Nathalie Herren, hat depressive Episoden, forscht zu politischen Konsequenzen von Depression an der Universität Bern.

«Ich forsche im Bereich der politischen Psychologie und leide unter depressiven Phasen. Während akuter Episoden bin ich nicht arbeitsfähig – das kommt aber nur noch selten vor. Heute bin ich relativ stabil, medikamentös gut eingestellt und in therapeutischer Begleitung.

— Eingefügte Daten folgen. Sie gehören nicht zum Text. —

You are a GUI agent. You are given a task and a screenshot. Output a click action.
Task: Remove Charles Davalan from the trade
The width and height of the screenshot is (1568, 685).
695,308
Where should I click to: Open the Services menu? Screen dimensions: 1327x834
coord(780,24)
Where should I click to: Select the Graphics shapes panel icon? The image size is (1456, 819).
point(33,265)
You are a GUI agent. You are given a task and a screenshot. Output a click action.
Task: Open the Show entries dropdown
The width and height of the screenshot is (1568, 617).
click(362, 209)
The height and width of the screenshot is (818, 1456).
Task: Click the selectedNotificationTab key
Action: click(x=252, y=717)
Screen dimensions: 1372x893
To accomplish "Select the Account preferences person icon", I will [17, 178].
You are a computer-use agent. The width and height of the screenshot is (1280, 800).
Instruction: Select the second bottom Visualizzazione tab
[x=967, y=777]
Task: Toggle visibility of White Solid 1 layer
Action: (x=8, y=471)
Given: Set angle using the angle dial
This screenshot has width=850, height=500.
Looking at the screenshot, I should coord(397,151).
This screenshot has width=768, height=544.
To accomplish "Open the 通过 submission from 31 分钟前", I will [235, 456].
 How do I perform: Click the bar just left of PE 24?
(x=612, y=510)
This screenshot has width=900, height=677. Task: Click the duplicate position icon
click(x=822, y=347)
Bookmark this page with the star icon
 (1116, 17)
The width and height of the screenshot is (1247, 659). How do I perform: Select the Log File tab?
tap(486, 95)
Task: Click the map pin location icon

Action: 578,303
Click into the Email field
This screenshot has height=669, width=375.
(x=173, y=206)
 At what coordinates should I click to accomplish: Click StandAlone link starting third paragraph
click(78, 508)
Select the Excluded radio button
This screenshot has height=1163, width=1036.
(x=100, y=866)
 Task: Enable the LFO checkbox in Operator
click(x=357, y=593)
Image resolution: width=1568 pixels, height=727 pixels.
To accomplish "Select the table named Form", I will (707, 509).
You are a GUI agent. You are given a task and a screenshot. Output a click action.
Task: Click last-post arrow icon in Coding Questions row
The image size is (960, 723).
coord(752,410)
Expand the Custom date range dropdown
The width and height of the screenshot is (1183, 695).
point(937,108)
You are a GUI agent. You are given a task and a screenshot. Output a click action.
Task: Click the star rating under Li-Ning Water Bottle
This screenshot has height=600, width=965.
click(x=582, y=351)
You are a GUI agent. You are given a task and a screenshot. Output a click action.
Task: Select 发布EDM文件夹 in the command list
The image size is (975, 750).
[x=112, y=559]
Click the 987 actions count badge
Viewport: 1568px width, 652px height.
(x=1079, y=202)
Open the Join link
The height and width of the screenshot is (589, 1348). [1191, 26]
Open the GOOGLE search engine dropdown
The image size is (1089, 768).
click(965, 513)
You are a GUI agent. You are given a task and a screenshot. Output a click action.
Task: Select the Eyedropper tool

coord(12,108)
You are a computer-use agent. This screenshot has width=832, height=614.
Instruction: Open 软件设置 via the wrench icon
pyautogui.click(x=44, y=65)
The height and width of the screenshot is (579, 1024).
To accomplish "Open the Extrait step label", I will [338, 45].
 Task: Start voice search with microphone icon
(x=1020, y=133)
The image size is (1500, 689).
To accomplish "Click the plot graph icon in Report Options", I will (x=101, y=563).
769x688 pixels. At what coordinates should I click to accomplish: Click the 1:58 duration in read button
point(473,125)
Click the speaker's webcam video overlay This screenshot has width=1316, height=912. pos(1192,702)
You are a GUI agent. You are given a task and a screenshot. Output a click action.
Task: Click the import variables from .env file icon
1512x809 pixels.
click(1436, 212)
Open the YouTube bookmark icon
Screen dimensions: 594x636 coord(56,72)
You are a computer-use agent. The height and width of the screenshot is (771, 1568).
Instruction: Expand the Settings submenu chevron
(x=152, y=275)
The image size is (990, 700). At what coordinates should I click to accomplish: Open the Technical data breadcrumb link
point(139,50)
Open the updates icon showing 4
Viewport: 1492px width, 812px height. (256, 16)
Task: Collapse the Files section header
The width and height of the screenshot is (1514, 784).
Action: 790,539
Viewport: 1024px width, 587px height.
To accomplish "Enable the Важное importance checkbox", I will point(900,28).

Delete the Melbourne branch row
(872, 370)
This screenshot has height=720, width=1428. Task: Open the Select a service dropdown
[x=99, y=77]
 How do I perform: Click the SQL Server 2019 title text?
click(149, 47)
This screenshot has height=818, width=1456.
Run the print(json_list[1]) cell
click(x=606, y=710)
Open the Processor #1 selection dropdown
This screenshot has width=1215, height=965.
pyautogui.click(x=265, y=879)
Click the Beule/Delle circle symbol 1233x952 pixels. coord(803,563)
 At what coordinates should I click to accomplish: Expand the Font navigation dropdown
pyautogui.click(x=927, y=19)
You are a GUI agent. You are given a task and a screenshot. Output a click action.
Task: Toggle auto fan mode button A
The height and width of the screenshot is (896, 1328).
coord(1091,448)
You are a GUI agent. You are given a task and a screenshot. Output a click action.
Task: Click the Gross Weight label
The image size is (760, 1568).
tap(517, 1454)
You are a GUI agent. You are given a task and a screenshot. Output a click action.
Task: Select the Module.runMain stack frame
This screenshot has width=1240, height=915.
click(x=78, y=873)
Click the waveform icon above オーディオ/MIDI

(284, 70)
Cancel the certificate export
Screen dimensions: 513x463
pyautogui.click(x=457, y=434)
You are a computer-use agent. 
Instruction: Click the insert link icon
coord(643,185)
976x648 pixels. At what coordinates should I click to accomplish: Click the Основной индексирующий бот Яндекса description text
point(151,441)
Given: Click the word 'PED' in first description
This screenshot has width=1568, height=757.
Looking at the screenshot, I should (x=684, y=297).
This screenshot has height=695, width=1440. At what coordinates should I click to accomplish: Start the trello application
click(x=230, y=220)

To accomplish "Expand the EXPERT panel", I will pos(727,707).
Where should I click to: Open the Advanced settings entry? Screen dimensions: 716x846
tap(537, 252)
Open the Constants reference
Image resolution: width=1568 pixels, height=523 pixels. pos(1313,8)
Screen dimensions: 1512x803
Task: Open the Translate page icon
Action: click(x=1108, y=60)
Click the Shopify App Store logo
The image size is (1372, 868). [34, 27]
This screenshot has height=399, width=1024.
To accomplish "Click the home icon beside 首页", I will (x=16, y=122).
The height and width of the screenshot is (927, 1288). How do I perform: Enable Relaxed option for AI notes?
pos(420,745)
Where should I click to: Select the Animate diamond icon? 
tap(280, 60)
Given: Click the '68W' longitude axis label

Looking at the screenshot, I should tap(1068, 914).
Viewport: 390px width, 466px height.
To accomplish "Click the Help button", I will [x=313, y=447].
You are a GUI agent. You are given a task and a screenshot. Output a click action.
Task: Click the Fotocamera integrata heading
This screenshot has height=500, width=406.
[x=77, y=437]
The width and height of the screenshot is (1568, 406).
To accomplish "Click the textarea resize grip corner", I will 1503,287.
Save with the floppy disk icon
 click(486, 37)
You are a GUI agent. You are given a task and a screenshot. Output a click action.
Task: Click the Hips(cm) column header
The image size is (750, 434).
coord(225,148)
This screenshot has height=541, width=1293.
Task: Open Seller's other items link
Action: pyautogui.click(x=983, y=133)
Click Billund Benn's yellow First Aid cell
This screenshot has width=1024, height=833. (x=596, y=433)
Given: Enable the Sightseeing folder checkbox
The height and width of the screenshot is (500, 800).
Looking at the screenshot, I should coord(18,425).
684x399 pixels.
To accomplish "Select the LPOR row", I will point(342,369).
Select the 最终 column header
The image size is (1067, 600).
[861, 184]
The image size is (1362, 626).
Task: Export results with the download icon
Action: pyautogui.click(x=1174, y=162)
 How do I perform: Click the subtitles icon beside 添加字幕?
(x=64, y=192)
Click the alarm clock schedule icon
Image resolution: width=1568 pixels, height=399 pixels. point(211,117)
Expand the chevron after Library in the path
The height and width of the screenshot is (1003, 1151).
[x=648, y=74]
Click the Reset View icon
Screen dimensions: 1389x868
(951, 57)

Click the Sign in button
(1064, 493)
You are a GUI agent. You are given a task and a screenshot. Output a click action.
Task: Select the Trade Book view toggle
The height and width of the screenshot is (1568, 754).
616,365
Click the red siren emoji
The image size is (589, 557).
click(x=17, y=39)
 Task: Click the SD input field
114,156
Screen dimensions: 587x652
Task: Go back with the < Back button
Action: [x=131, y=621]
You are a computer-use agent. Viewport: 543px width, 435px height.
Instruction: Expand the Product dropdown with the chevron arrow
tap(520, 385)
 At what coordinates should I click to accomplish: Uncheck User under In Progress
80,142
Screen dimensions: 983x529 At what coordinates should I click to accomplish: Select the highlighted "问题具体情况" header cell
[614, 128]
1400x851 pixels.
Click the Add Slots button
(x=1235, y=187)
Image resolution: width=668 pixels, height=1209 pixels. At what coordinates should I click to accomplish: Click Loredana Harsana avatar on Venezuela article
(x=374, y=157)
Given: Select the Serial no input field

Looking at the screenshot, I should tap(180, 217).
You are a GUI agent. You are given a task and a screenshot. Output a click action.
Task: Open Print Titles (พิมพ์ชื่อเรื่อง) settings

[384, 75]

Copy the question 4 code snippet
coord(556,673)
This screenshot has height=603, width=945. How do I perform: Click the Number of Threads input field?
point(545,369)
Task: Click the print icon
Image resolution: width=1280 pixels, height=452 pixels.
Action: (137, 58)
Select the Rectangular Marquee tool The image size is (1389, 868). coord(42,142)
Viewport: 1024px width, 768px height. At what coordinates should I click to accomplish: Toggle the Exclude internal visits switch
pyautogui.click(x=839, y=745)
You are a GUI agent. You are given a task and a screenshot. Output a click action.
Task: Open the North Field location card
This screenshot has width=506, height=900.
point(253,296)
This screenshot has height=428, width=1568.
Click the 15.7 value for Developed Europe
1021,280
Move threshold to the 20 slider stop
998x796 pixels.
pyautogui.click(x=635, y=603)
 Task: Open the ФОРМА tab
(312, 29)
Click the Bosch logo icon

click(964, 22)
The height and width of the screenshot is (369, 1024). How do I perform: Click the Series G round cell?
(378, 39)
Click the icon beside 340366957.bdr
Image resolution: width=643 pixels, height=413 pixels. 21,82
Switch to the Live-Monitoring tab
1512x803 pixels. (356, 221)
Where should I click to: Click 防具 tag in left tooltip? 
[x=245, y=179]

Aus meiner Forschung weiss ich: Psychologische Faktoren prägen mit, wie wir politisch denken und handeln. Aktuell untersuchen wir die politischen Konsequenzen depressiver Symptome. Psychische Belastungen kommen immer häufiger vor. Daher sollten wir mehr darüber erfahren, welche Rolle diese in unserer Demokratie spielen. Bestehende Forschung zeigt, dass sich Menschen mit depressiven Symp­tomen seltener politisch beteiligen. Unsere ersten Analysen deuten darauf hin, dass Betroffene eher dazu neigen, populistische Ideen und Parteien zu unterstützen.

«Meine Offenheit trägt zur Enttabuisierung psychischer Probleme bei.»Nathalie Herren

Während schwerer depressiver Episoden gehe ich weder wählen noch abstimmen – dazu fehlt mir die Kraft. Einen Hang zum Populismus beobachte ich bei mir aber nicht. Dies zeigt mir, dass wir keine deterministischen Zusammenhänge untersuchen. Mit Kolleginnen und Studierenden gehe ich offen mit meiner Krankheit um, was von vielen geschätzt wird. Ich merke aber, dass sich viele noch immer unsicher fühlen, darüber zu sprechen – oft aus Angst, etwas Falsches zu sagen.

Meine Offenheit trägt zur Enttabuisierung psychischer Probleme bei und ermöglicht mir, meine Perspektive aktiv in die Forschung einzubringen. So bin ich etwa besonders sensibilisiert, wenn es darum geht, Missbrauch oder Fehlinterpreta­tionen unserer Ergebnisse zu vermeiden. Mir ist wichtig, dass bereits vulnerable Gruppen nicht noch weiter stigmatisiert werden. Wir wollen keine Narrative bedienen, die psychisch belastete Personen als gefährlich oder per se undemokratisch darstellen. Natürlich bringt jeder und jede Prägungen und Voreingenommenheiten mit. Problematisch wird es erst, wenn man sich dessen nicht bewusst ist und sich nicht mit anderen Perspektiven auseinandersetzt.»